RECORDED INFORMATION Block Start

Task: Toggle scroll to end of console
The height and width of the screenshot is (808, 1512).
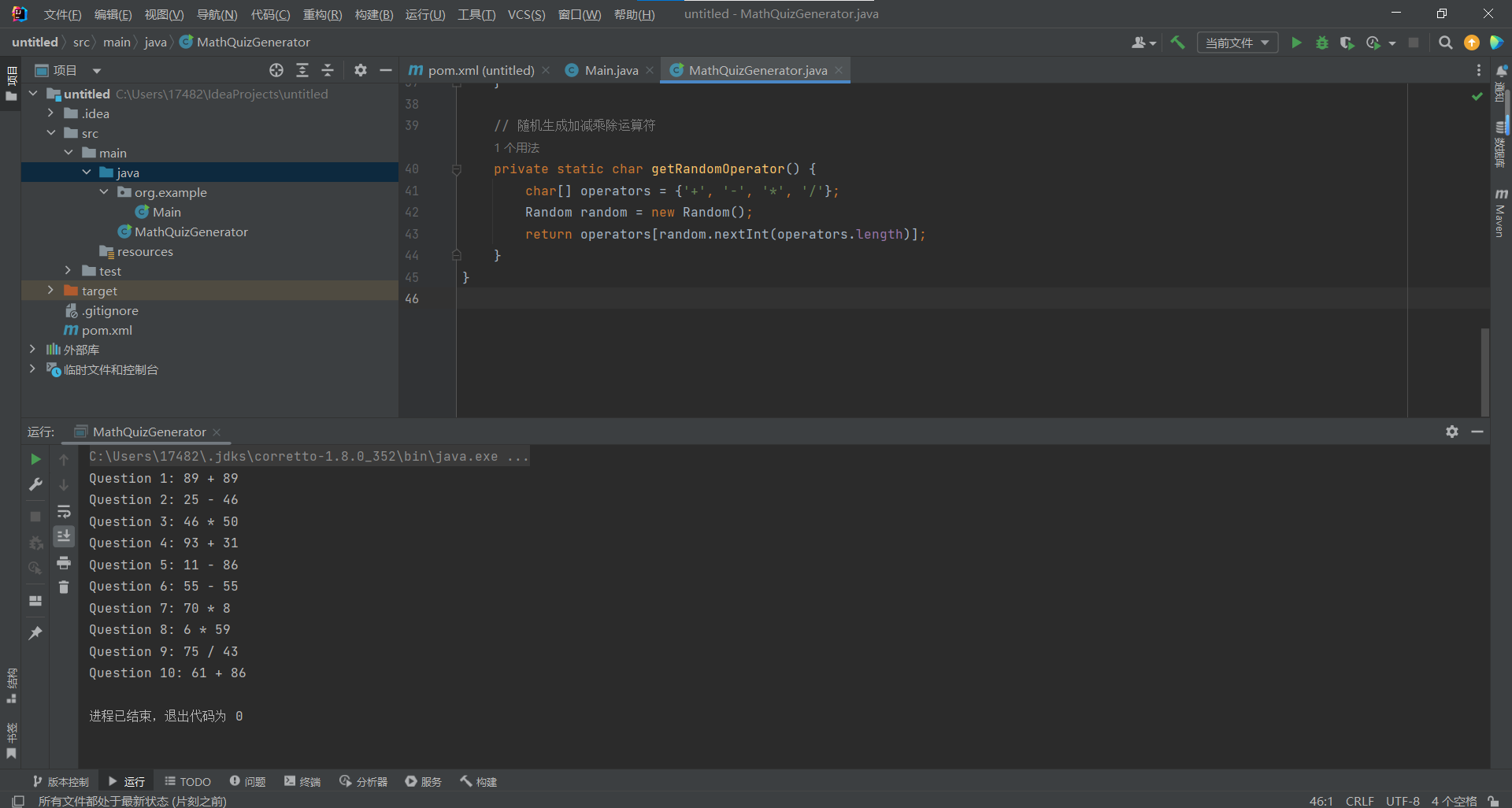Action: (x=64, y=536)
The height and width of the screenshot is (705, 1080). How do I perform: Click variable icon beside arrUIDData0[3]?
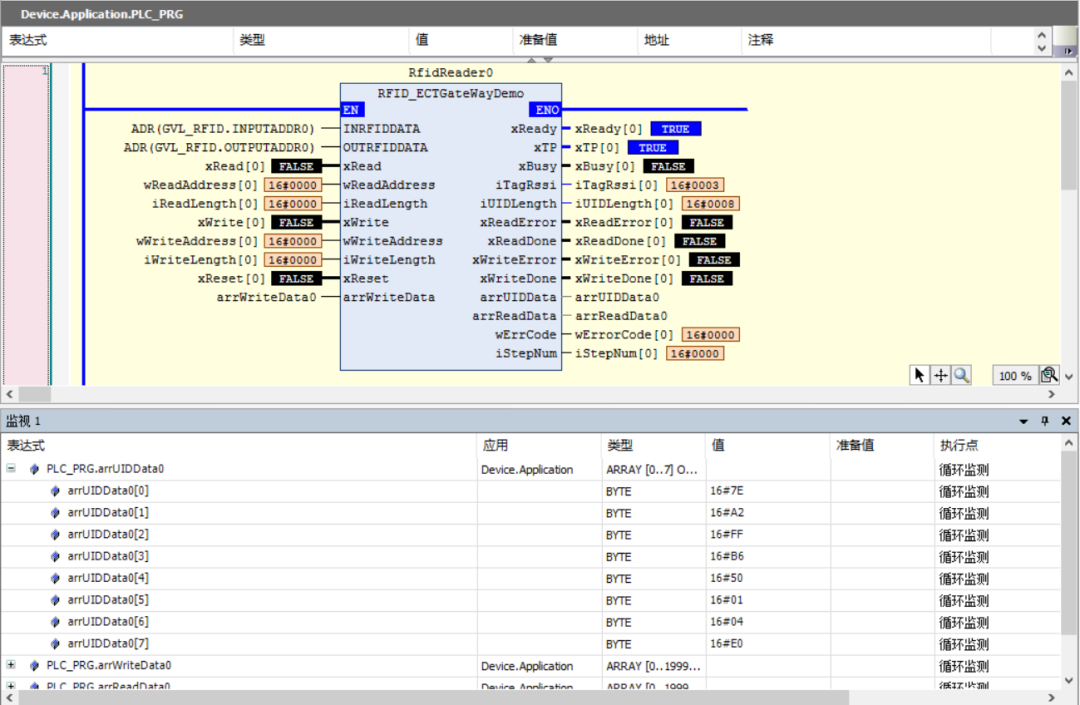[56, 556]
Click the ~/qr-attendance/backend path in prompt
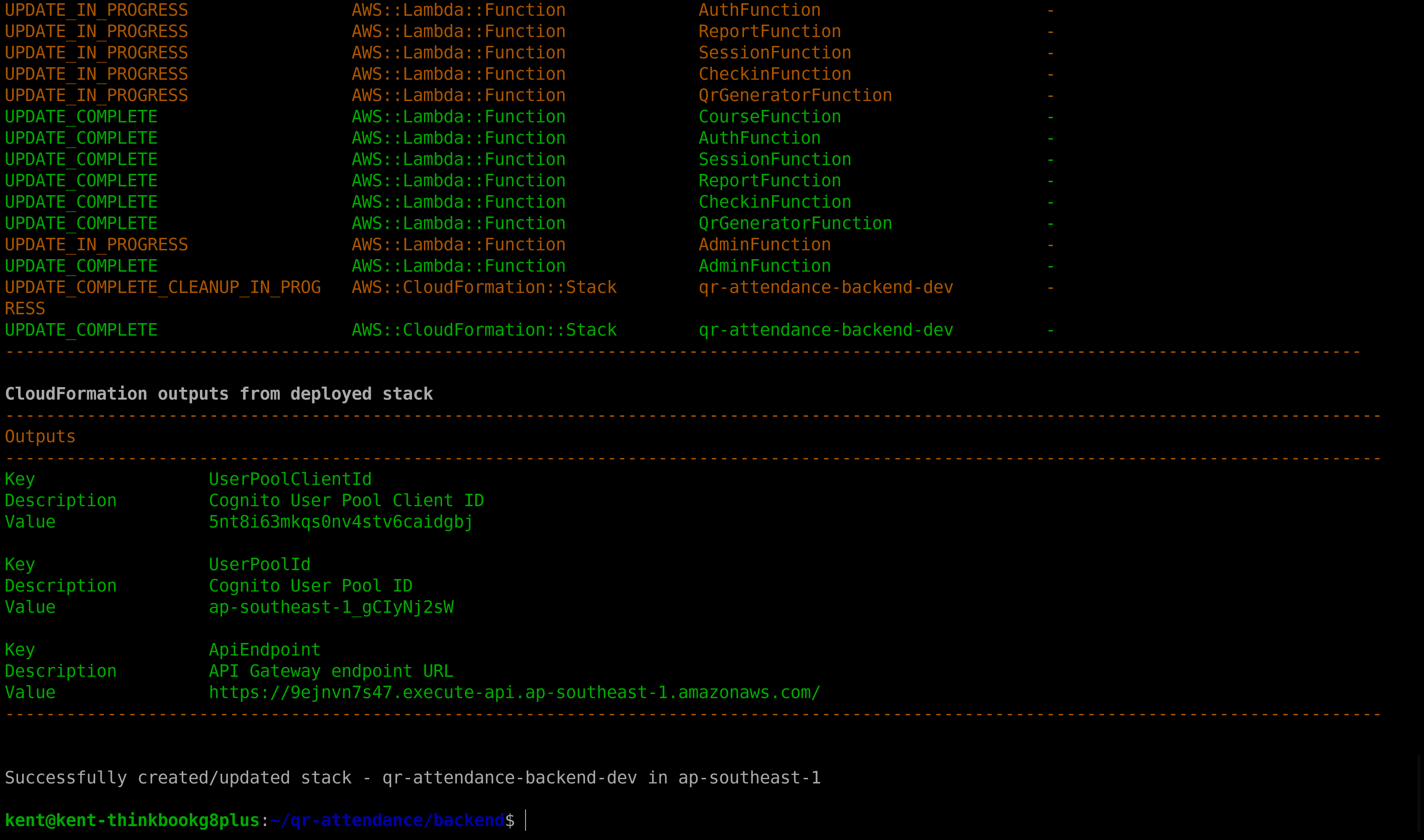Screen dimensions: 1424x840 pyautogui.click(x=387, y=820)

RECORDED INFORMATION Block End

* [PROBLEM STATEMENT] Skip the pictures. Write out exactly the lines from the one with "The height and width of the screenshot is (808, 1512)." through the last line of the listing, both ends included, and nothing more.

* [WRITTEN ANSWER]
The height and width of the screenshot is (808, 1512).
Action: (x=64, y=536)
The height and width of the screenshot is (705, 1080). How do I perform: Click variable icon beside arrUIDData0[3]?
[56, 556]
Click the ~/qr-attendance/backend path in prompt
Screen dimensions: 1424x840 pyautogui.click(x=387, y=820)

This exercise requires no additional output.